Data Dictionary¶
Status: Active | Version: 1.0.0 | Last Updated: 2026-05-23
This document defines every significant data entity, field, and enum used across the ML Incident Response Platform — in the PostgreSQL schema, the API payloads, and the Prometheus metrics surface. Engineers and analysts should treat this as the canonical source of truth for field names, types, allowed values, and business-level definitions.
Entity: incidents¶
The core table. Each row represents a discrete operational event affecting one or more ML models in production.
| Column | Type | Nullable | Description |
|---|---|---|---|
id |
UUID | No | Primary key, generated by gen_random_uuid() |
title |
VARCHAR(500) | No | Human-readable summary. Populated by the engineer or automated alert. |
severity |
ENUM | No | See Severity Levels below. |
status |
ENUM | No | Current lifecycle state. See Incident Status. |
model_id |
UUID | No | Foreign key → models.id. The primary affected model. |
description |
TEXT | Yes | Free-form markdown body. Supports embedded links and code blocks. |
trigger_source |
ENUM | No | How the incident was created: manual, automated_drift, automated_performance, pagerduty. |
labels |
TEXT[] | No | Arbitrary string tags. Default: {}. Used for filtering and routing rules. |
assigned_to |
VARCHAR(255) | Yes | PagerDuty on-call schedule name or individual user slug. |
runbook_url |
TEXT | Yes | Link to the applicable runbook in runbooks/. |
created_at |
TIMESTAMPTZ | No | Set on insert, never updated. |
updated_at |
TIMESTAMPTZ | No | Updated on every write via trigger. |
resolved_at |
TIMESTAMPTZ | Yes | Populated when status transitions to resolved. |
closed_at |
TIMESTAMPTZ | Yes | Populated when status transitions to closed. |
created_by |
VARCHAR(255) | No | JWT sub claim of the user or service account that created the record. |
Severity Levels¶
| Value | Label | SLO — Time to Acknowledge | SLO — Time to Resolve | Typical Trigger |
|---|---|---|---|---|
P1 |
Critical | 5 minutes | 1 hour | Production model completely unavailable or returning null predictions |
P2 |
High | 15 minutes | 4 hours | PSI > 0.25 on a revenue-critical model; error rate > 5% |
P3 |
Medium | 1 hour | 24 hours | PSI 0.15–0.25; performance degradation within acceptable range |
P4 |
Low | 4 hours | 72 hours | Minor drift detected; scheduled maintenance window needed |
Incident Status¶
Status values follow a strict state machine. See governance.md for the full transition diagram.
| Value | Description |
|---|---|
open |
Created but not yet acknowledged |
investigating |
Acknowledged; root cause analysis in progress |
mitigated |
Immediate impact contained; root cause may still be unknown |
resolved |
Root cause identified and fix confirmed in production |
closed |
Post-mortem completed and action items assigned |
Entity: incident_timeline¶
Append-only audit log of all events that occurred during an incident's lifecycle.
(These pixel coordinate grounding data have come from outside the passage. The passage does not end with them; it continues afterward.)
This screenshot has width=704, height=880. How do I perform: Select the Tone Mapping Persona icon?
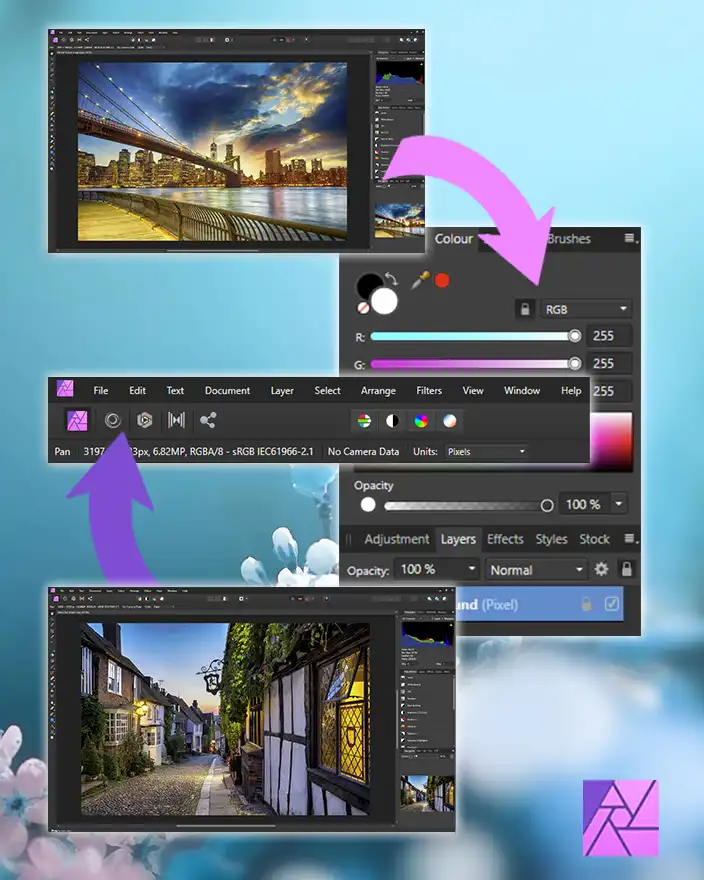(176, 421)
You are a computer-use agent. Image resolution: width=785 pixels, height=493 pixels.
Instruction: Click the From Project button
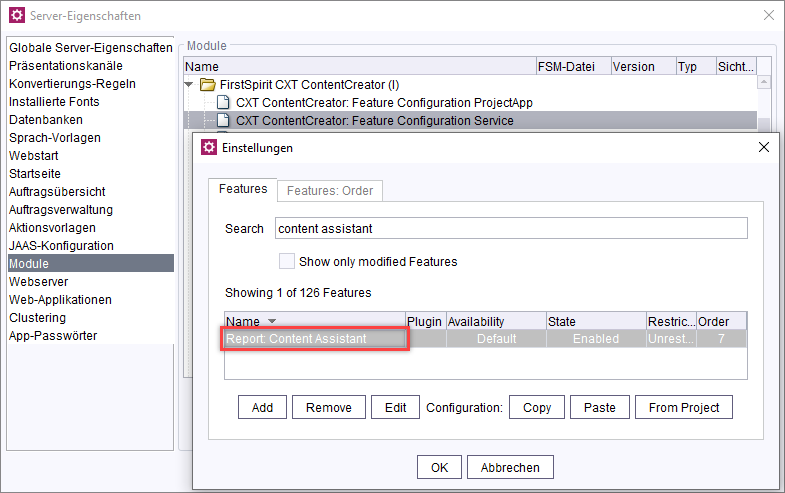pyautogui.click(x=683, y=407)
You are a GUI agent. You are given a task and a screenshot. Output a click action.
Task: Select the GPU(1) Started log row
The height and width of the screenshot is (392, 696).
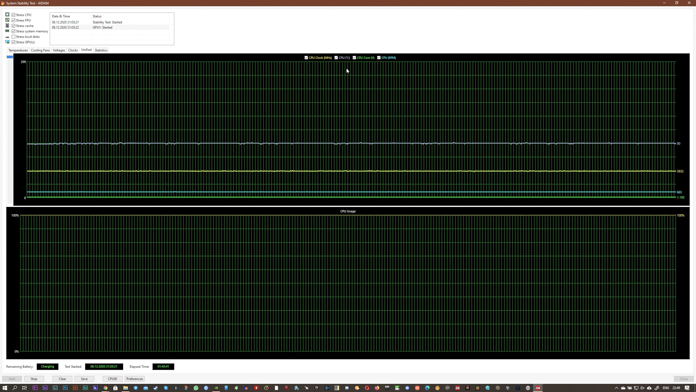[110, 28]
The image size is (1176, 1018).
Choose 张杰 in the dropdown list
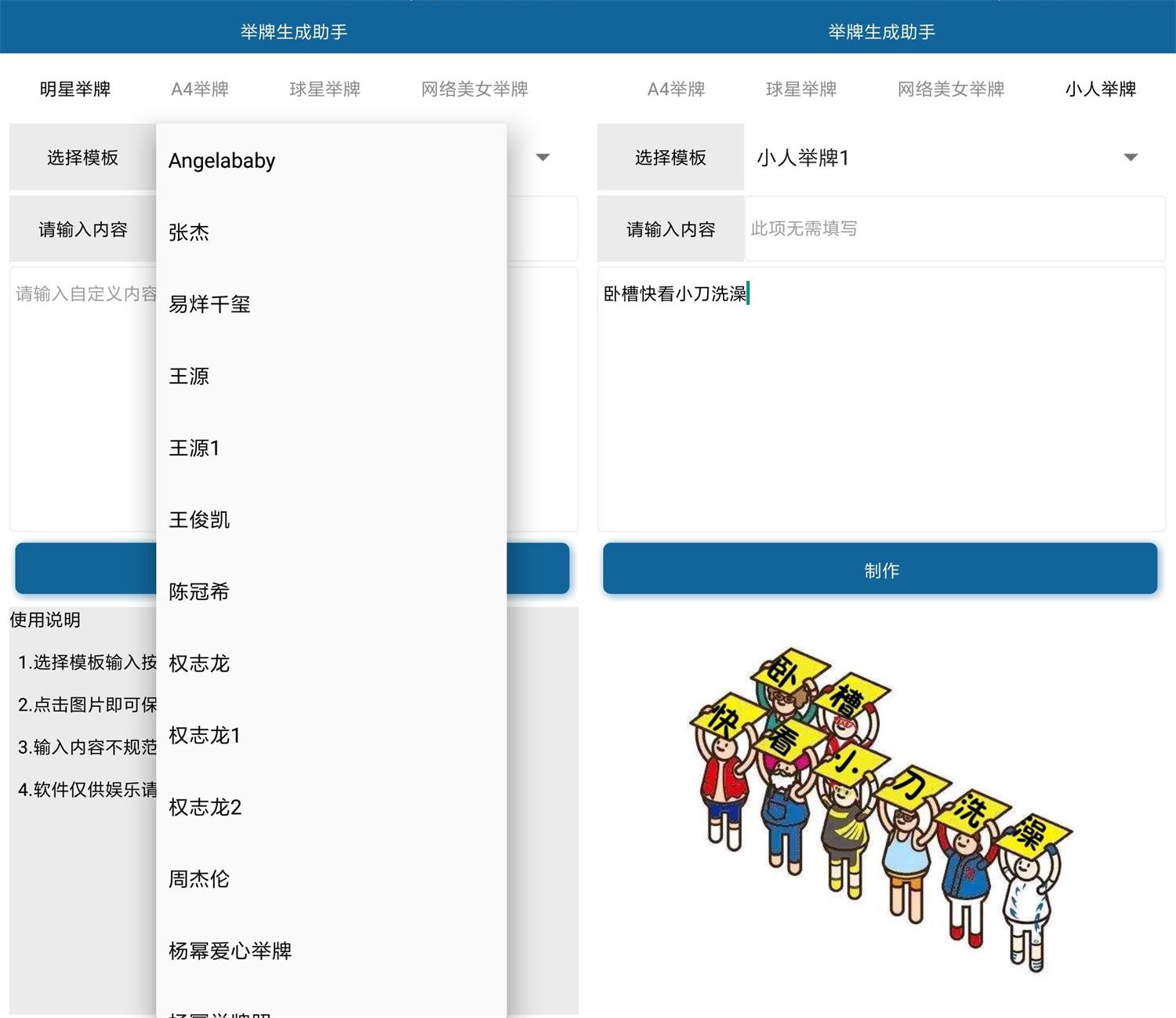[189, 232]
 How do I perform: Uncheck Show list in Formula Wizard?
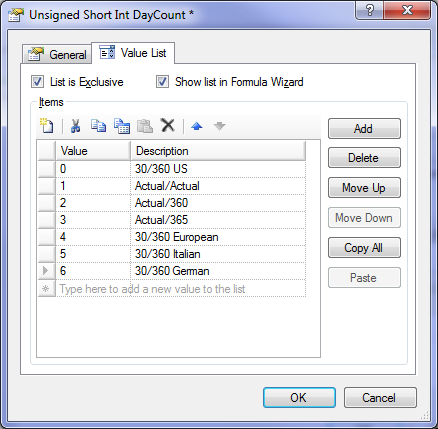coord(162,82)
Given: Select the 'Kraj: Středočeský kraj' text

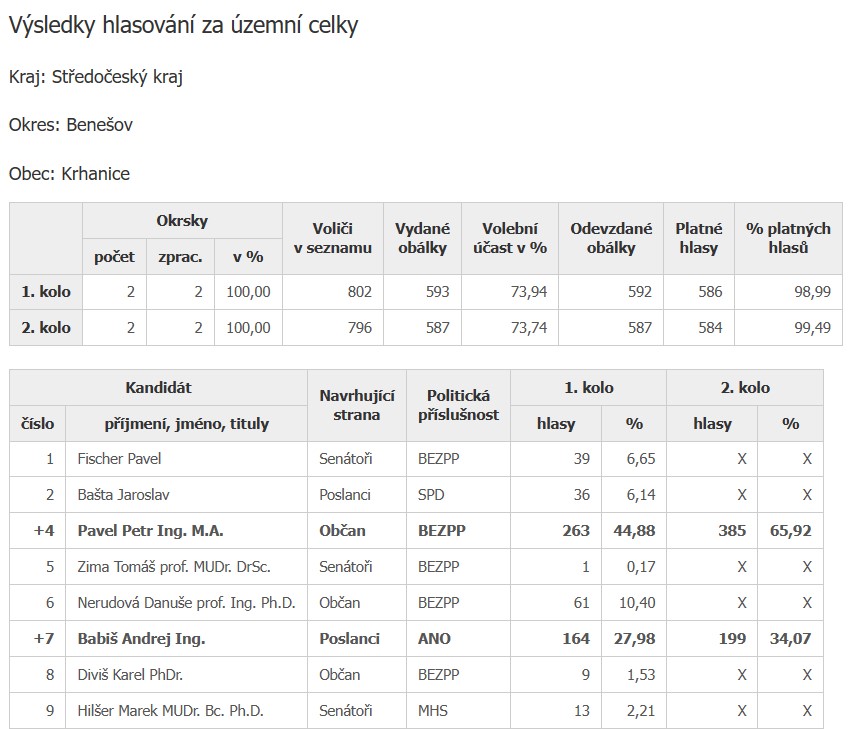Looking at the screenshot, I should pyautogui.click(x=96, y=77).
| Column | Type | Nullable | Description |
|---|---|---|---|
id |
UUID | No | Primary key |
incident_id |
UUID | No | Foreign key → incidents.id |
event_type |
ENUM | No | note, status_change, escalation, runbook_step_completed, automated_alert |
body |
TEXT | No | Markdown content of the event |
author |
VARCHAR(255) | No | User slug or service account identifier |
occurred_at |
TIMESTAMPTZ | No | When the event occurred (may differ from created_at for retroactive entries) |
created_at |
TIMESTAMPTZ | No | When the record was inserted |
Entity: models¶
Registry of ML models monitored by the platform.
| Column | Type | Nullable | Description |
|---|---|---|---|
id |
UUID | No | Primary key |
name |
VARCHAR(255) | No | Human-readable model identifier, e.g. credit-risk-v3 |
version |
VARCHAR(50) | No | Semantic version or git SHA of the model artifact |
stage |
ENUM | No | staging, production, deprecated |
team |
VARCHAR(255) | No | Owning team slug. Used for alert routing. |
feature_store_ref |
TEXT | Yes | Path or URI to the feature store view used at training time |
model_card_url |
TEXT | Yes | Link to the model card document |
registered_at |
TIMESTAMPTZ | No | When the model was added to the registry |
promoted_at |
TIMESTAMPTZ | Yes | When the model was promoted to production |
Entity: drift_assessments¶
Stores point-in-time drift evaluation results for each model run by the drift detection pipeline.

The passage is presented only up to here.